Element lookup records
────────────────

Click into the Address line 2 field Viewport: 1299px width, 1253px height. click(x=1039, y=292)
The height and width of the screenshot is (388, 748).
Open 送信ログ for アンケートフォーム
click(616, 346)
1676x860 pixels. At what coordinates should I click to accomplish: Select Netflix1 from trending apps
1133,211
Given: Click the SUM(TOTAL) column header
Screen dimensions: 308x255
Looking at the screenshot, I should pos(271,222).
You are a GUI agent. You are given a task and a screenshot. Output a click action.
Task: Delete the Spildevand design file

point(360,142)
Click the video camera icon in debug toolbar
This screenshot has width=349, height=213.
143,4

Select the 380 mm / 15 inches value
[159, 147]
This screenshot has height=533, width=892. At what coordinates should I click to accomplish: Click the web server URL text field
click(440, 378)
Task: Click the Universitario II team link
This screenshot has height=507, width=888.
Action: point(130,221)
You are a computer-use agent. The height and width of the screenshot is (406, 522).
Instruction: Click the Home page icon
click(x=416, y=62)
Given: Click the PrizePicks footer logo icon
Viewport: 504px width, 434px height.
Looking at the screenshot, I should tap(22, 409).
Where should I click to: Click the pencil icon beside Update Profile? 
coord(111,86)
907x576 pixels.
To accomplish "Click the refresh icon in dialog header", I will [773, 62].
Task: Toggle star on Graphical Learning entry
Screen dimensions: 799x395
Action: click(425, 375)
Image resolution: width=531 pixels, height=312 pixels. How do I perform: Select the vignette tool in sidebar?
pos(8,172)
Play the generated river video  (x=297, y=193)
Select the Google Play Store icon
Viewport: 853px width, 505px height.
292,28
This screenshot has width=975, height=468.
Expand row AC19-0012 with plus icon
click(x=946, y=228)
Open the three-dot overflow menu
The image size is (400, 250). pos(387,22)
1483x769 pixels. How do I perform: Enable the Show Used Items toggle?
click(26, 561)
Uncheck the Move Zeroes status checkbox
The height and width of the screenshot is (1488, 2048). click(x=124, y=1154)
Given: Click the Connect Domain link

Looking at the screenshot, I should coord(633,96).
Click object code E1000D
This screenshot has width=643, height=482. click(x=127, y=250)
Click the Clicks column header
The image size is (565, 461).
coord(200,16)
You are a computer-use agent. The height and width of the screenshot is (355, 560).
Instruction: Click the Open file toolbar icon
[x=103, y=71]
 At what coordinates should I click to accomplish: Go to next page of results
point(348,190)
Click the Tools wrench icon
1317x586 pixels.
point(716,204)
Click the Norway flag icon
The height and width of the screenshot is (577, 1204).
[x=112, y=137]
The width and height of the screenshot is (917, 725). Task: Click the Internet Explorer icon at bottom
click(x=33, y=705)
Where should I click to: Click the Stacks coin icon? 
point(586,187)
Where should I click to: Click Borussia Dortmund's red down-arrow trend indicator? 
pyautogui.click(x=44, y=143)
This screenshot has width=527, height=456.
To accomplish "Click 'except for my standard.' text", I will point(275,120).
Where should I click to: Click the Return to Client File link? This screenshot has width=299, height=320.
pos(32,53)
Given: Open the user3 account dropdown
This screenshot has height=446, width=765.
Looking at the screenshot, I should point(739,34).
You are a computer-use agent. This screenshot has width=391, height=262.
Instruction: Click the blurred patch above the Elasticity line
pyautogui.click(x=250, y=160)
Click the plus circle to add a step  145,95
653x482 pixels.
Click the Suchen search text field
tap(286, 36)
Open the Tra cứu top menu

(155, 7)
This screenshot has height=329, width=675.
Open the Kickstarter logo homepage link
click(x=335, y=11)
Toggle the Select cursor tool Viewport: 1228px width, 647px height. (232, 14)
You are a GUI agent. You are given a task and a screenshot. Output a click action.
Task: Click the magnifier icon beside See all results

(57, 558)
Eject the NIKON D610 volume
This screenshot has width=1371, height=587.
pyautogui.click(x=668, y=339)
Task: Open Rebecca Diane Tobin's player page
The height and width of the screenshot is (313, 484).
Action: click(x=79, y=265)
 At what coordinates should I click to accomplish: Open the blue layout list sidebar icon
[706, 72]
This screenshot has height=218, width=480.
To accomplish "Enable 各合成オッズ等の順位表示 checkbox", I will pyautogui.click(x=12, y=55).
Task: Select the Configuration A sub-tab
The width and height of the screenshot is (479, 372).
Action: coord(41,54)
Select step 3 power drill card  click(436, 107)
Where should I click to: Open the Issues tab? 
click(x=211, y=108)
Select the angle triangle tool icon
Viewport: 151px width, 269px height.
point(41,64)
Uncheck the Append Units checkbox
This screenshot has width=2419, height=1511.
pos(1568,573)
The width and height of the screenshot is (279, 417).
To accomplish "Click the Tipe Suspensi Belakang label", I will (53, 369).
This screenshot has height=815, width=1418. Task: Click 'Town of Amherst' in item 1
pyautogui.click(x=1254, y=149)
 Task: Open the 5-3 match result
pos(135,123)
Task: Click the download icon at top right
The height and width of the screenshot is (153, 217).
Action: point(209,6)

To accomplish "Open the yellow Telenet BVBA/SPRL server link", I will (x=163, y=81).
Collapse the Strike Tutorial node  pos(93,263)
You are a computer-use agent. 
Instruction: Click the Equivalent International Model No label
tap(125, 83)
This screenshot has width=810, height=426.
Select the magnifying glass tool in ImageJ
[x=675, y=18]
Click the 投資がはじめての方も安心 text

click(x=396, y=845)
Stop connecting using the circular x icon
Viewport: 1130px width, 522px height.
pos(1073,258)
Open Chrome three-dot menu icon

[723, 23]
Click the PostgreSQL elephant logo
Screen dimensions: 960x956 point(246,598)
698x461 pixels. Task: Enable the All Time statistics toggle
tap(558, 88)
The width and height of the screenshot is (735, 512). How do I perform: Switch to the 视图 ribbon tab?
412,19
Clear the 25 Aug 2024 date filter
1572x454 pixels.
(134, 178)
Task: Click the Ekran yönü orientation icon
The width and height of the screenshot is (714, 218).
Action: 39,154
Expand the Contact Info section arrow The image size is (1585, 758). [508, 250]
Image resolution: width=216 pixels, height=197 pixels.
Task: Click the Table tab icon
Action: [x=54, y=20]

────────────────

TASK DETAILS:
Format the lines of the records above as a numbered list, starting at the line containing "is (406, 522)." and ending after the line containing "will [773, 62].". Omit any blank lines.

WORKED SOLUTION:
1. You are a computer-use agent. The height and width of the screenshot is (406, 522).
2. Instruction: Click the Home page icon
3. click(x=416, y=62)
4. Given: Click the PrizePicks footer logo icon
5. Viewport: 504px width, 434px height.
6. Looking at the screenshot, I should tap(22, 409).
7. Where should I click to: Click the pencil icon beside Update Profile? 
8. coord(111,86)
9. 907x576 pixels.
10. To accomplish "Click the refresh icon in dialog header", I will [773, 62].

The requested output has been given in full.